Lifelong Imitation Learning

Updated 5 January 2026

Lifelong imitation learning is defined as the continuous adaptation of agents that acquire, retain, and expand skills from demonstrations without catastrophic forgetting.
State-of-the-art methods combine behavior cloning, tokenized skill scaling, and generative replay to facilitate efficient forward and backward knowledge transfer.
Practical applications span robotic manipulation, autonomous driving, and optimization, demonstrating the approach's scalability and safety in dynamic environments.

Lifelong imitation learning is the study and engineering of agents that acquire, retain, and continually expand diverse skills from demonstrations, enabling persistent adaptation across evolving tasks and domains without catastrophic forgetting. Unlike conventional imitation learning—which assumes static, batch training over all skills—lifelong frameworks integrate continual learning protocols with imitation to preserve prior knowledge and efficiently scale to novel skill acquisition, typically under strict data and compute constraints. Formulations span behavior cloning, inverse reinforcement learning, distillation, generative replay, and attention-based architectures, with applications in robotic manipulation, autonomous control, combinatorial optimization, and beyond.

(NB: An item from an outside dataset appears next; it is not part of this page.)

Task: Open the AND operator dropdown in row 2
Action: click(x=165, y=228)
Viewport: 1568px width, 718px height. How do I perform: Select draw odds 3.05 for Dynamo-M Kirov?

1. Formal Problem Statement and Objectives

Lifelong imitation learning (LIL) generalizes classic imitation learning to a sequence of tasks $\{T^1, T^2, \dots, T^K\}$ , each defined by states $S^k$ , actions $A^k$ , and expert demonstration sets $D^k = \{\tau_i^k\}$ . The primary objective is to learn a single policy $\pi$ with persistent competence on all previously observed tasks—updating incrementally with new data $D^k$ —while incurring minimal degradation on earlier skills (“catastrophic forgetting”). Formally, at step $k$ , the policy $\pi^k$ must satisfy:

$\forall j < k,\quad \mathbb{E}_{(s, a) \sim D^j} \left[ \mathcal{L}(\pi^k(a | s)) \right] \approx \mathbb{E}_{(s, a) \sim D^j} \left[ \mathcal{L}(\pi^j(a | s)) \right]$

while assimilating new skills efficiently. Typical loss functions mix behavioral cloning:

$\mathcal{L}_{BC} = \frac{1}{K} \sum_{k=1}^{K} \mathbb{E}_{(o_t, a_t) \sim D_k} \left\| a_t - \hat{a}_t(o_{\leq t}; \pi) \right\|^2$

with regularization, knowledge distillation, or task-specific adaptations. Inverse reinforcement learning alternatives focus on obtaining reward functions through demonstration and enabling forward & reverse transfer via shared latent bases (Mendez et al., 2022).

2. Architectures and Lifelong Mechanisms

Modern LIL systems deploy structured neural architectures augmented for continual adaptation, including:

Tokenized Skill Scaling (T2S): Model parameters are decomposed into key- and value-token banks (KP, VP). Input observations query tokens via cross-attention, enabling scalable skill expansion: new skill acquisition requires appending new tokens, while shared tokens enable knowledge transfer. A language-guided token selection module connects natural-language instructions to relevant tokens, promoting parameter sharing and detachment for efficient training (Zhang et al., 2 Aug 2025).
Hierarchical Skill Codebooks (SPECI): Skills are stored as parameterized vectors in a dynamic codebook, accessed via attention-driven mechanisms that mix shared and task-specific codes. Mode approximation via tensor decompositions isolates task-level parameters while leveraging common factors, promoting scalable composition and bidirectional transfer (Xu et al., 22 Apr 2025).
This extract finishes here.